[Data for locating words and elements]
____
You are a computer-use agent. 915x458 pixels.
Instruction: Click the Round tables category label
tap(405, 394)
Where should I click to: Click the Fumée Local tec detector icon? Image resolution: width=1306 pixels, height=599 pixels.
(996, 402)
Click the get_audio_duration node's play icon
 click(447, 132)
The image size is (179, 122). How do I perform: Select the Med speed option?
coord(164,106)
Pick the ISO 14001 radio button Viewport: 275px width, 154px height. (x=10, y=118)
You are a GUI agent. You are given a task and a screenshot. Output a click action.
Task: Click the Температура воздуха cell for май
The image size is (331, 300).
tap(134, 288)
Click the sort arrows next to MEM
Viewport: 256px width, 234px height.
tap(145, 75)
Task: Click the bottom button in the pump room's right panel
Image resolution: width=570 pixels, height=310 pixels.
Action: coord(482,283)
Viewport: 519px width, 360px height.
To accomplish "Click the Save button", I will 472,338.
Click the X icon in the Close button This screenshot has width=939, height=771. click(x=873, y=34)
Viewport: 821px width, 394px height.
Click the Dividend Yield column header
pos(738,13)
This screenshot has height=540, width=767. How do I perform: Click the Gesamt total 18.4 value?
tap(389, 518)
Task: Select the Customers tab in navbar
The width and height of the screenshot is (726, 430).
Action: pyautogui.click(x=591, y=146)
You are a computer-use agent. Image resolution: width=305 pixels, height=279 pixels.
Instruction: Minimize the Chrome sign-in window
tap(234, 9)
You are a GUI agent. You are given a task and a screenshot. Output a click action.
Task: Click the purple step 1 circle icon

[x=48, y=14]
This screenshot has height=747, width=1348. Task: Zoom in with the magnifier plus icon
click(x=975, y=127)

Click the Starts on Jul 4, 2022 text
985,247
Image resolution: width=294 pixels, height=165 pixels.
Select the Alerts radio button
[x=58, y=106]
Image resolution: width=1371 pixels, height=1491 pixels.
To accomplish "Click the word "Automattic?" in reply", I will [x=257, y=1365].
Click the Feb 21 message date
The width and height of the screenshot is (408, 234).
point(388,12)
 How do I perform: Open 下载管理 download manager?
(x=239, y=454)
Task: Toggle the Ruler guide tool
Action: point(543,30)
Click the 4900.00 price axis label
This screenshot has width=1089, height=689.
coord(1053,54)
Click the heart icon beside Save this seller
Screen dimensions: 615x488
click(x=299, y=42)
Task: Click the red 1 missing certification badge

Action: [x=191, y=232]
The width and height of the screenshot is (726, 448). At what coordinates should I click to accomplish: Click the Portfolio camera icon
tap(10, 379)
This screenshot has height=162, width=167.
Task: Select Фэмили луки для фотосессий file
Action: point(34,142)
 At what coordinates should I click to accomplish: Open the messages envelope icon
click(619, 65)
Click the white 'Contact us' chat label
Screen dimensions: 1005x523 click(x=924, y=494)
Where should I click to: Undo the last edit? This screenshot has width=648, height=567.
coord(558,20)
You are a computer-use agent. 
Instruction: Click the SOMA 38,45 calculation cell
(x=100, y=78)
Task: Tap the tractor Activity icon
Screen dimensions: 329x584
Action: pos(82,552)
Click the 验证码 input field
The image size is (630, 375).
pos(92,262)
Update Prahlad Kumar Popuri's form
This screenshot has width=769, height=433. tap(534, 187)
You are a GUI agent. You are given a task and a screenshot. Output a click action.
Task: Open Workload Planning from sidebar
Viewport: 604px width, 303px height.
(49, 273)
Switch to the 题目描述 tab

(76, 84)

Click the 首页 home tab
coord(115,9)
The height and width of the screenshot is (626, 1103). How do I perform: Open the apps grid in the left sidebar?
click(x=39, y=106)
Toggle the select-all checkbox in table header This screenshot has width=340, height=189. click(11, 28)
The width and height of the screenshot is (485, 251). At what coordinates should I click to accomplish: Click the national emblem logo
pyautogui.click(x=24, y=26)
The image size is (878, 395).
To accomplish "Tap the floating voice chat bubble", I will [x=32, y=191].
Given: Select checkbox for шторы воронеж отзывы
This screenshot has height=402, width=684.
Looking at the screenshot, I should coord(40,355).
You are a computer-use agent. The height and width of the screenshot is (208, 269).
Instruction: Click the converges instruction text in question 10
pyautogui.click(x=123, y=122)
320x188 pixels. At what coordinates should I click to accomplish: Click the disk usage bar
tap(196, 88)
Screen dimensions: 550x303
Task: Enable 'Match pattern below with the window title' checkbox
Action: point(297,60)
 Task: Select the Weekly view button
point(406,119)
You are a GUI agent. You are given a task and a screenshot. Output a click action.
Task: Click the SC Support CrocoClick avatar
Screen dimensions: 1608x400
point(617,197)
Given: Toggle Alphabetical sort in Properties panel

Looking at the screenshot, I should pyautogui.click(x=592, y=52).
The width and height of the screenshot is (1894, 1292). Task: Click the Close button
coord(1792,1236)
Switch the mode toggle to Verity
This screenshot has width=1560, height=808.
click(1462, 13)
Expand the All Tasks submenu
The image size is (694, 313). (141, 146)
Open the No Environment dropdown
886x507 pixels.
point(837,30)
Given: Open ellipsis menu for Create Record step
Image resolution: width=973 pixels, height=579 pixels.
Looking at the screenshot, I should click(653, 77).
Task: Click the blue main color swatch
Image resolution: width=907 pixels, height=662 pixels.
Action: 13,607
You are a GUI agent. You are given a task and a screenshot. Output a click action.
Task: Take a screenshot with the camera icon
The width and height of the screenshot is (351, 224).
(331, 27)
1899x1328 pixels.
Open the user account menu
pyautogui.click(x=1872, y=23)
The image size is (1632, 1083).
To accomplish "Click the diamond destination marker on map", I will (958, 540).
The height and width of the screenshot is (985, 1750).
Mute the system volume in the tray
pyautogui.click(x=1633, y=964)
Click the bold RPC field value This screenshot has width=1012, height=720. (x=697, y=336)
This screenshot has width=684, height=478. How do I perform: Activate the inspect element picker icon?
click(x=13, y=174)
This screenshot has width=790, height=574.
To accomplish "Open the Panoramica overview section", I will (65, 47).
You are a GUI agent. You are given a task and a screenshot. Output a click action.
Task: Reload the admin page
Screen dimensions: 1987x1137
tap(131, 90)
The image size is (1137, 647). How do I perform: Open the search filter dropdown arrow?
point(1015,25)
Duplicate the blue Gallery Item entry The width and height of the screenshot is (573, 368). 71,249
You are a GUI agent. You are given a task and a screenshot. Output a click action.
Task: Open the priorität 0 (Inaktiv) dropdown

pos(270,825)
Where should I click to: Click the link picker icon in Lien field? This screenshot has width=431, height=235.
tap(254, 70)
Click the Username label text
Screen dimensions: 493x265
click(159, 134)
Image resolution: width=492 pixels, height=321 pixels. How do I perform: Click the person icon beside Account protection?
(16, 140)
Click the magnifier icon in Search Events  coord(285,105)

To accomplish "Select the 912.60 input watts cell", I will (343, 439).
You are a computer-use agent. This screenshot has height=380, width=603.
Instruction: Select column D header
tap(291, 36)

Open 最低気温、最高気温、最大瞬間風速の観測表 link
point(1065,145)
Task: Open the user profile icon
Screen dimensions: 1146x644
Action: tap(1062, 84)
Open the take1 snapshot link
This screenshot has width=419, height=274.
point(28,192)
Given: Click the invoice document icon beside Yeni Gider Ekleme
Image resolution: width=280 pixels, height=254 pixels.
____
- Problem to work on -
Rewrite the data from the line containing "Image resolution: width=492" through the end, changing "invoice" to "receipt" and leaving everything else as it is.

- Expected output -
Image resolution: width=492 pixels, height=321 pixels. How do I perform: Click the person icon beside Account protection?
(16, 140)
Click the magnifier icon in Search Events  coord(285,105)

To accomplish "Select the 912.60 input watts cell", I will (343, 439).
You are a computer-use agent. This screenshot has height=380, width=603.
Instruction: Select column D header
tap(291, 36)

Open 最低気温、最高気温、最大瞬間風速の観測表 link
point(1065,145)
Task: Open the user profile icon
Screen dimensions: 1146x644
Action: tap(1062, 84)
Open the take1 snapshot link
This screenshot has width=419, height=274.
point(28,192)
Given: Click the receipt document icon beside Yeni Gider Ekleme
Image resolution: width=280 pixels, height=254 pixels.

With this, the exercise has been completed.